Direct naar artikelinhoud
ReportageBeiroet

Syrische vluchtelingen proberen hun mentale leed te verzachten. ‘Adem in en ­uiiiiit, maak hol en bol’

12-jarige Abassiye volgt een yogales voor vluchtelingenkinderen bij ngo Koun.Beeld Sarah Haaij

Voor Syrische vluchtelingen is de crisis in opvangland Libanon een snelkookpan voor mentale problemen: van financiële wanhoop tot pijnlijke heimwee. Psychologische eerste hulp is ernstig nodig. ‘Ik schreeuwde tegen mijn kinderen of gaf ze een klap.’

en

‘Adem in en ­uiiiiit, maak hol en bol.’ In kleermakerszit en met de ogen geconcentreerd gesloten zuigt Abassiye een diepe teug zuurstof op. Ze doet haar best om haar buik net zo rond te maken als de bal in de handen van de yogadocente. Even hiervoor lag ze nog op haar rug, armen en benen uitgestrekt, in haar favoriete sterrenpose, en rolde ze zichzelf op in de veilige schildpadhouding.

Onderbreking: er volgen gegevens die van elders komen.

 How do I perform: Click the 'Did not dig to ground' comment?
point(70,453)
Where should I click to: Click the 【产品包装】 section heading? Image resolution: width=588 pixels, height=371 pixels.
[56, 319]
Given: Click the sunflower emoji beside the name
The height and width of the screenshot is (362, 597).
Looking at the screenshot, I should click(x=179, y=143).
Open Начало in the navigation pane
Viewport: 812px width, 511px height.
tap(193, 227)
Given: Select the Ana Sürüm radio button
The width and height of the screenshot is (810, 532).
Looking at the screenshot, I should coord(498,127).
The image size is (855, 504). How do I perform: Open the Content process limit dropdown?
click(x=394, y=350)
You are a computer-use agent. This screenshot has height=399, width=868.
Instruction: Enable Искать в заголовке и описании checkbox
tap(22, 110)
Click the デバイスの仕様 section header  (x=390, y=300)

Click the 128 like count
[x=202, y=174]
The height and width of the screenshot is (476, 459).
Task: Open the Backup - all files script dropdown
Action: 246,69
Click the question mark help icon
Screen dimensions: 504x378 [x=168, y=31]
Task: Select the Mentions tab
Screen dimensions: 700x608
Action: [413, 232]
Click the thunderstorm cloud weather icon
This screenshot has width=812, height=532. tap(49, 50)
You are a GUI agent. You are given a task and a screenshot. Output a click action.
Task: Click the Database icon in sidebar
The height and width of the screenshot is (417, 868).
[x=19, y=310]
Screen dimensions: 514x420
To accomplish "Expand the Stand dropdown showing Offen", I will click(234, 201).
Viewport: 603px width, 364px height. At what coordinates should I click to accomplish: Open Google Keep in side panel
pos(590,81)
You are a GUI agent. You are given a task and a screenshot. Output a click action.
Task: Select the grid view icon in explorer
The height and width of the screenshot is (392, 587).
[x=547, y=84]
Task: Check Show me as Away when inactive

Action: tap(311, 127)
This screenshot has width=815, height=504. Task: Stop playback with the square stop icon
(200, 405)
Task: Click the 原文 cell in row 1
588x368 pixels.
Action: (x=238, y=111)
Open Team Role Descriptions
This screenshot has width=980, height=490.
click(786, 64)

Welkom bij een yogales voor vluchtelingenkinderen in Beiroet, waar een adempauze wordt geboden van de zorgen van alledag. “Deze les helpt me te ontspannen”, zegt de 12-jarige Abassiye, als ze met een koekje bijkomt van de les. “Als mijn vader boos is bijvoorbeeld, dan doe ik mijn oefeningen.” Ze slaat haar ogen neer. Yoga maakt de tien jaar geleden uit Syrië gevluchte Abassiye kalm, een gevoel dat ze net als veel andere kinderen in crisisland Libanon de laatste tijd niet vaak ervaart.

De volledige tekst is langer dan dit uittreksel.